■ The request
Put the part of the data that opens with the line containing "You are a computer-use" and closes with the line containing "pyautogui.click(x=831, y=184)" into a Markdown table with the columns Row and Line, one row per line and with blank lines left out. Leave the pictures out of the table.

Data for locating words and elements:
◇ ◇ ◇ ◇ ◇ ◇ ◇

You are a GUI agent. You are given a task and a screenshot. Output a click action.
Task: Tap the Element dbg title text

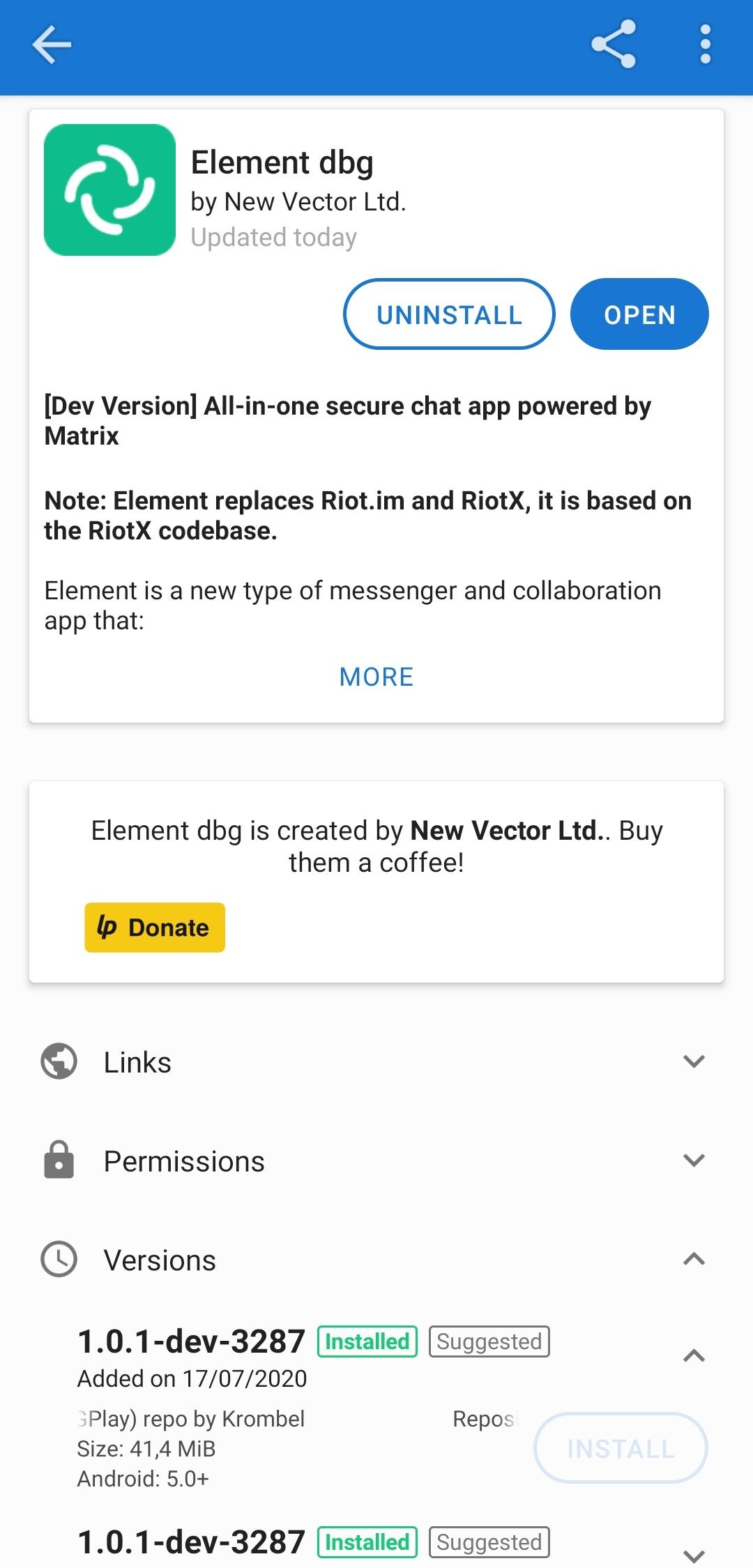282,162
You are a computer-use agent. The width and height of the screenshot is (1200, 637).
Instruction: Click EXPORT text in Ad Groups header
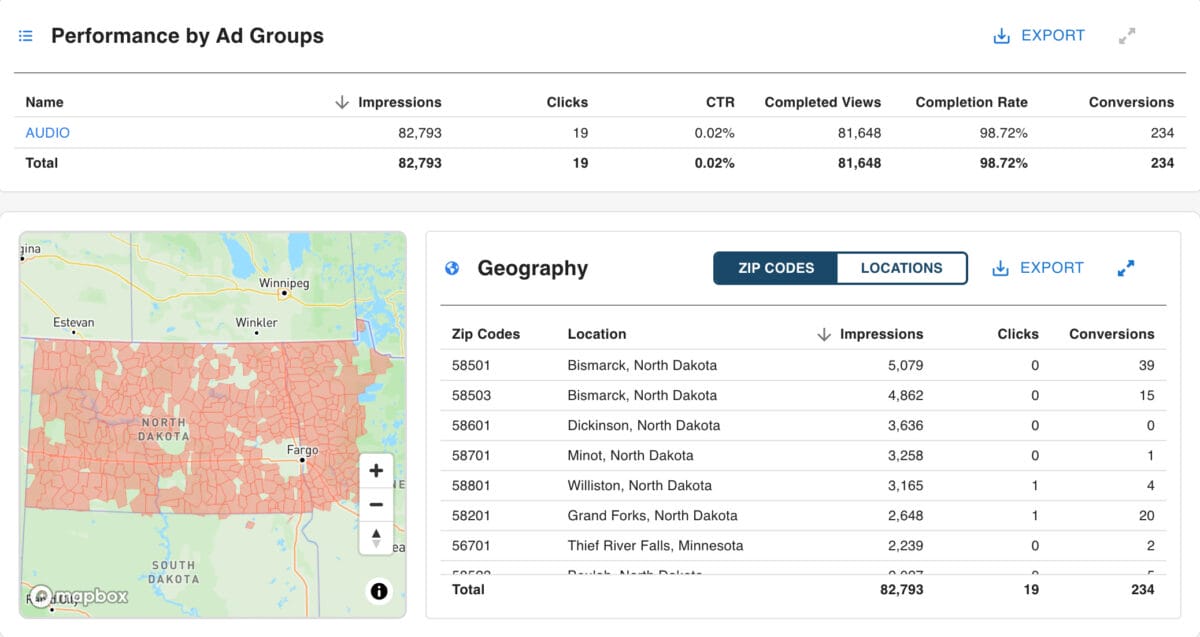point(1052,36)
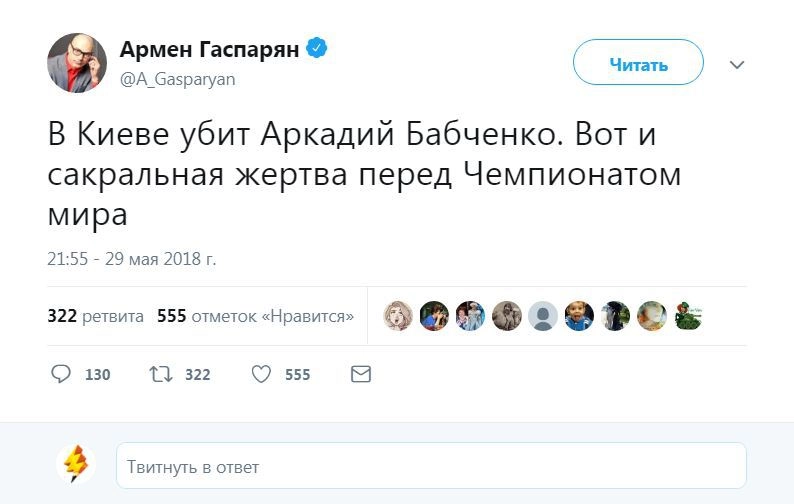Open the @A_Gasparyan handle link
This screenshot has height=504, width=794.
pyautogui.click(x=178, y=79)
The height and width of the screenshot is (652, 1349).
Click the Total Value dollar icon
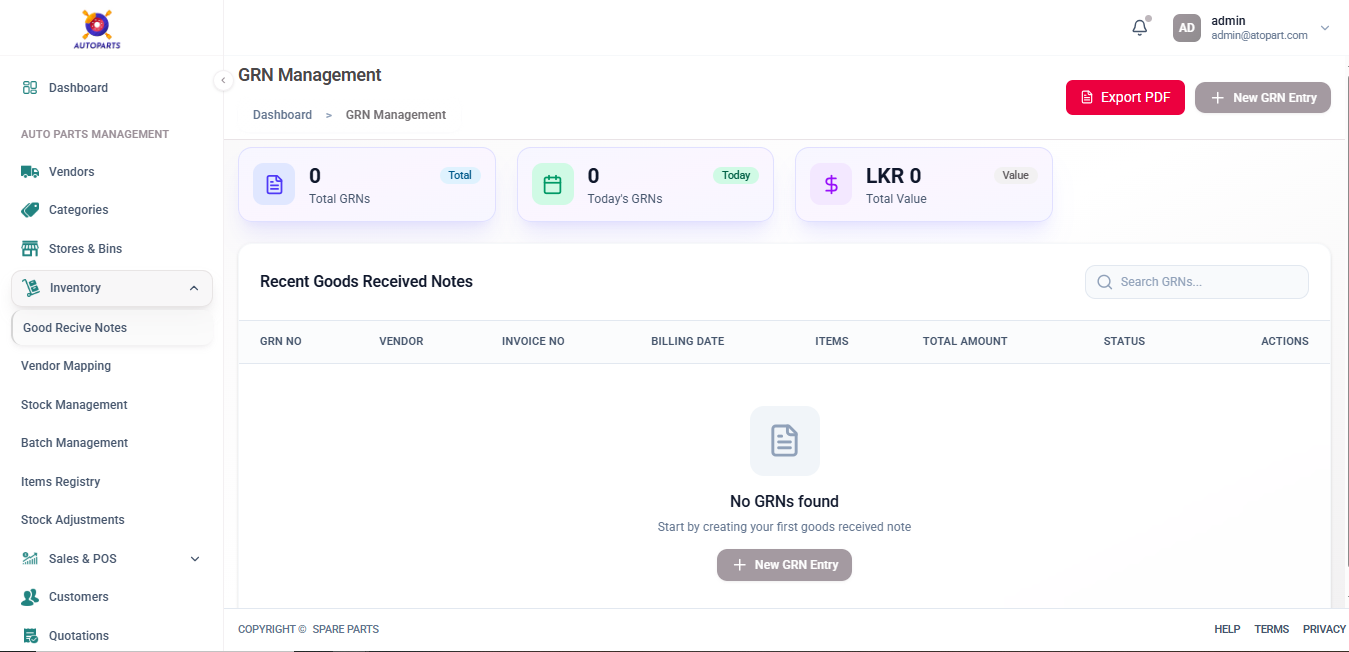pyautogui.click(x=831, y=184)
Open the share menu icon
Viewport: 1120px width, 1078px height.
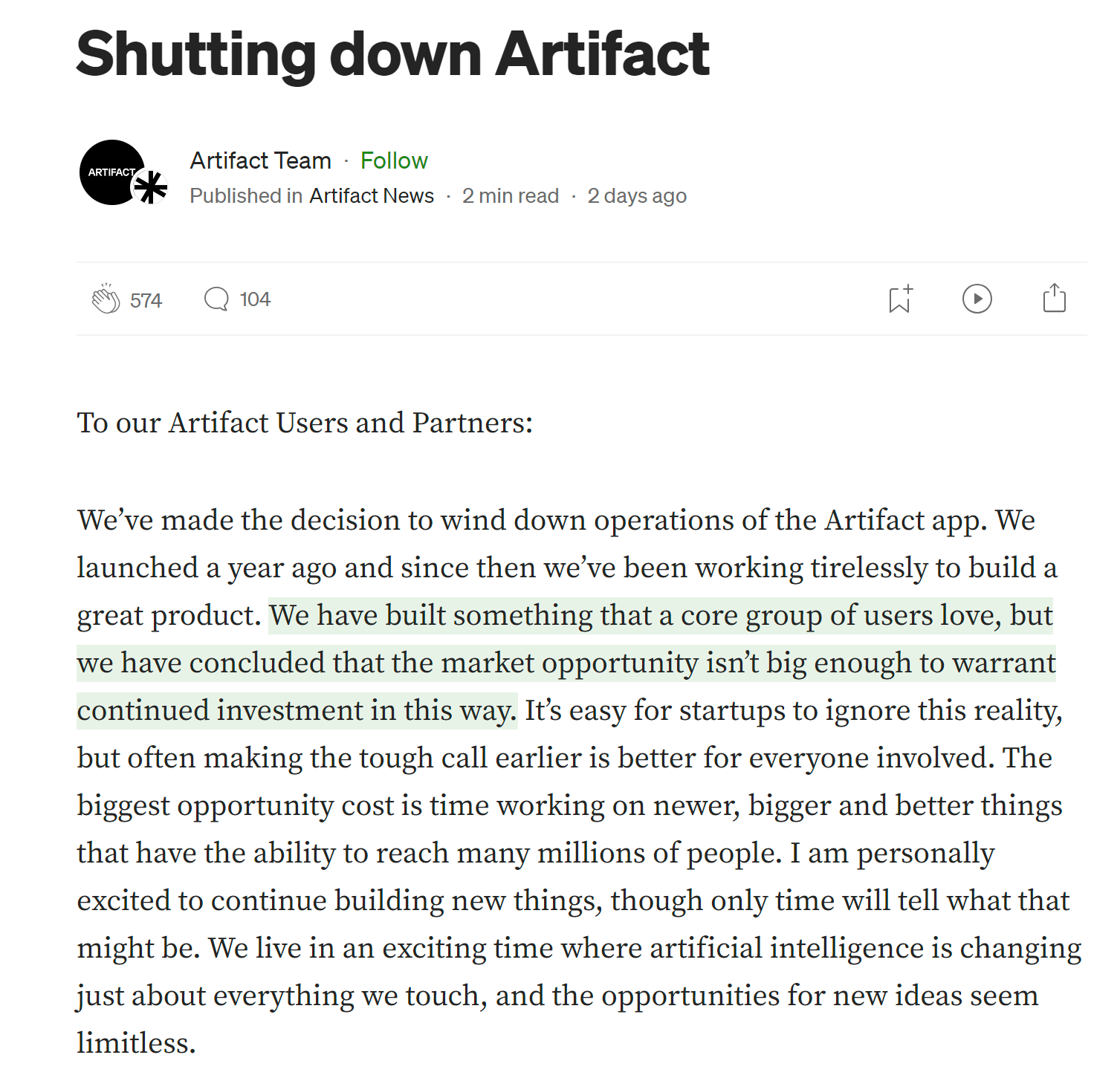click(x=1054, y=298)
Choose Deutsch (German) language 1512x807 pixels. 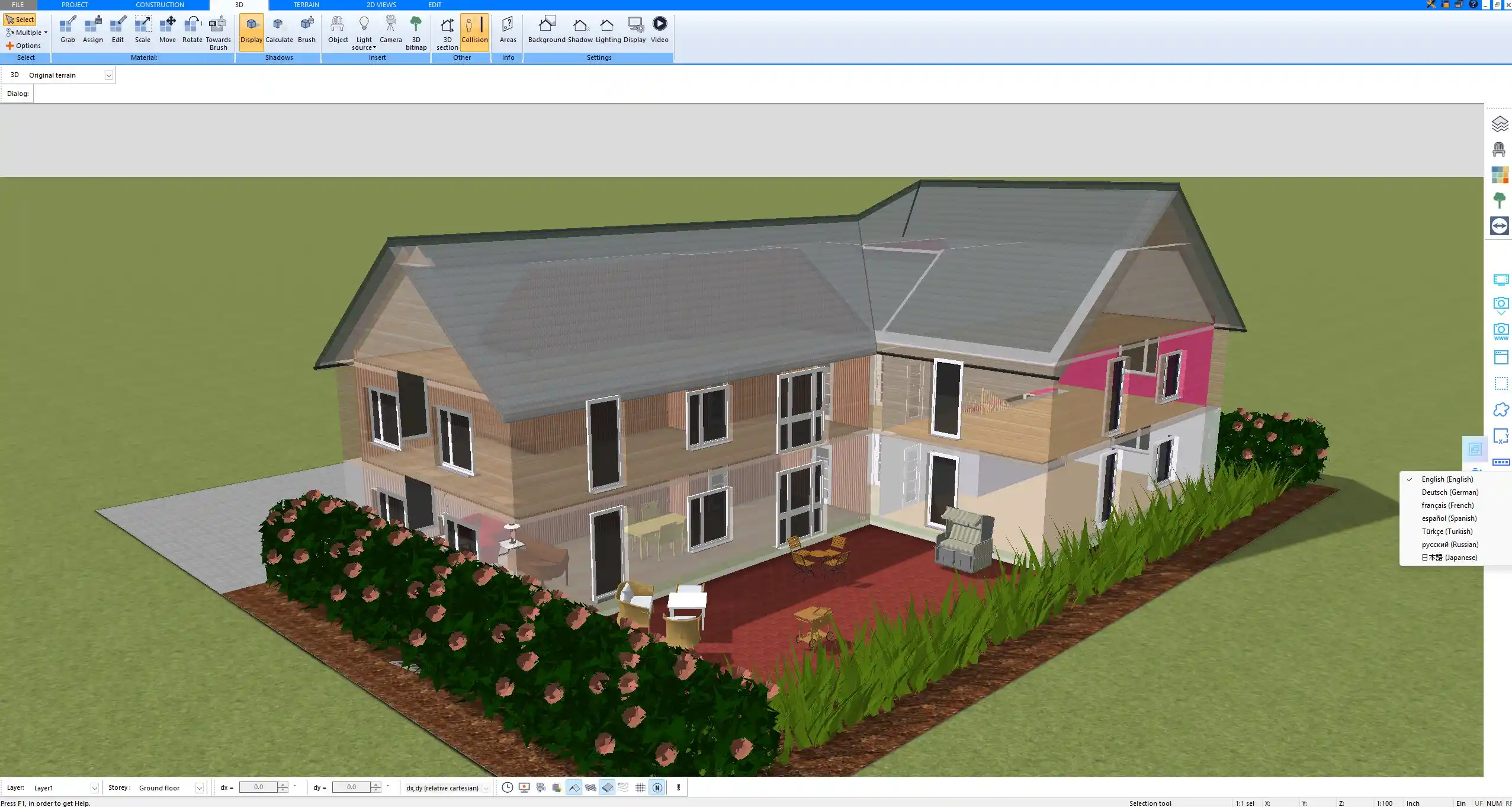1449,492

◇ ◇ ◇ ◇ ◇ ◇ ◇

■ Written answer
| Row | Line |
|---|---|
| 1 | You are a computer-use agent. The width and height of the screenshot is (1200, 637). |
| 2 | Instruction: Click EXPORT text in Ad Groups header |
| 3 | point(1052,36) |
| 4 | Open the @A_Gasparyan handle link |
| 5 | This screenshot has height=504, width=794. |
| 6 | pyautogui.click(x=178, y=79) |
| 7 | The height and width of the screenshot is (652, 1349). |
| 8 | Click the Total Value dollar icon |
| 9 | pyautogui.click(x=831, y=184) |